### Brief
Nothing but the pictures gets dropped; retype every entry exactly.

### Entries provided

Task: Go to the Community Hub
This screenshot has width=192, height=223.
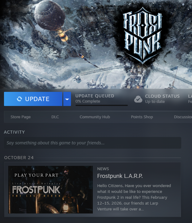Action: pyautogui.click(x=95, y=117)
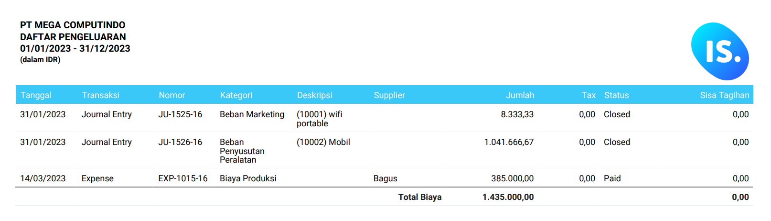Image resolution: width=771 pixels, height=221 pixels.
Task: Select the Nomor column header
Action: 171,95
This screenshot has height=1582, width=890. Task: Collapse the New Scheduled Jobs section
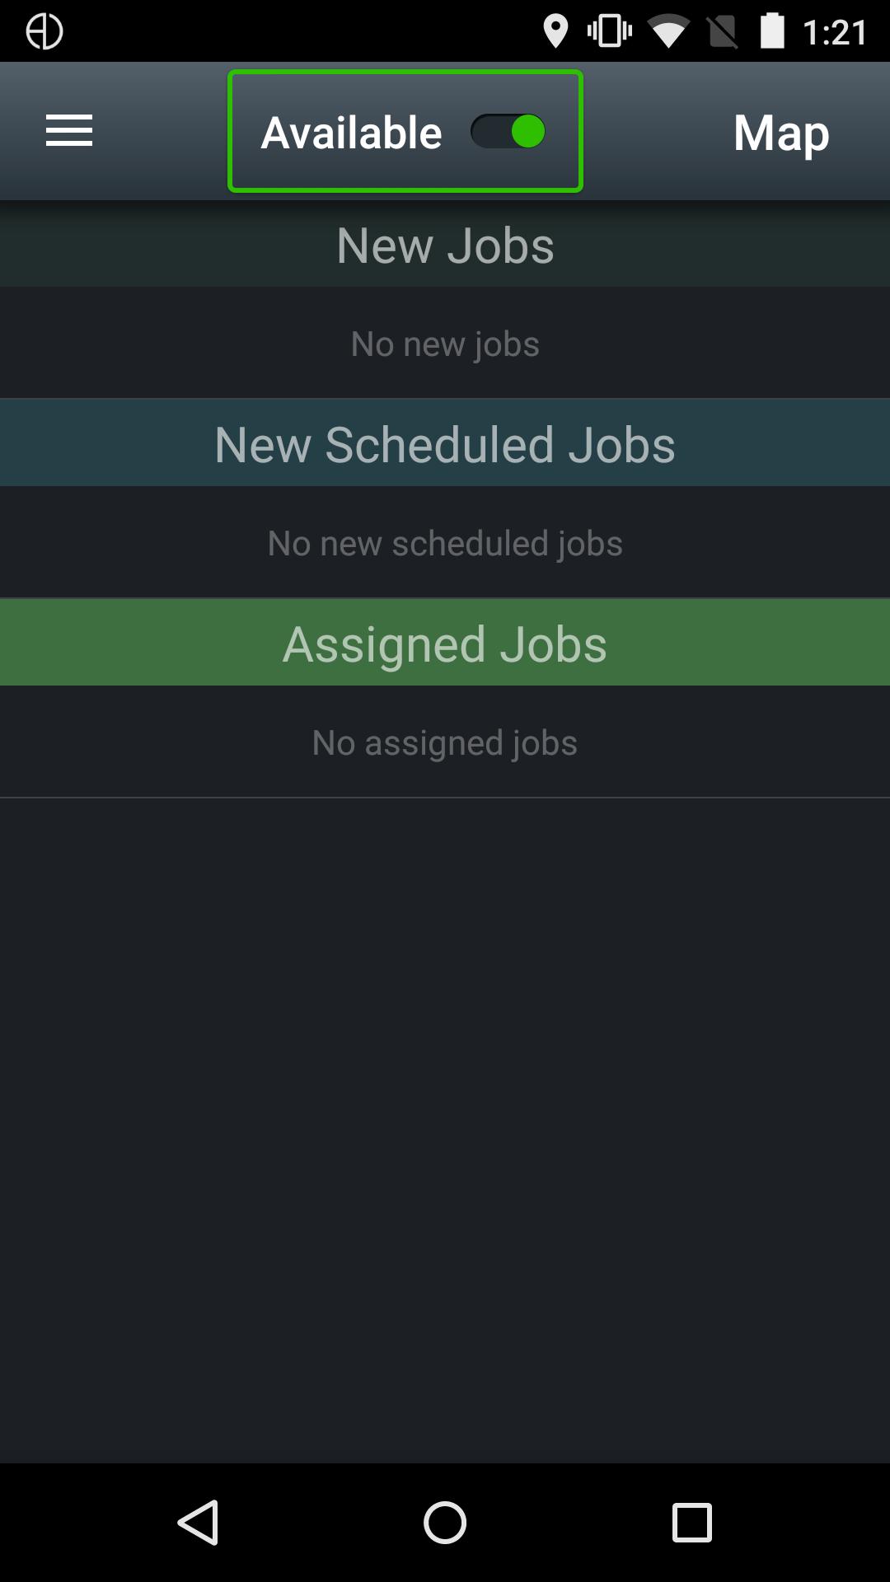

### Answer section
Task: Go to the Community Hub
This screenshot has width=192, height=223.
Action: pyautogui.click(x=95, y=117)
Image resolution: width=771 pixels, height=221 pixels.
Task: Select the Nomor column header
Action: 171,95
This screenshot has height=1582, width=890. Task: Collapse the New Scheduled Jobs section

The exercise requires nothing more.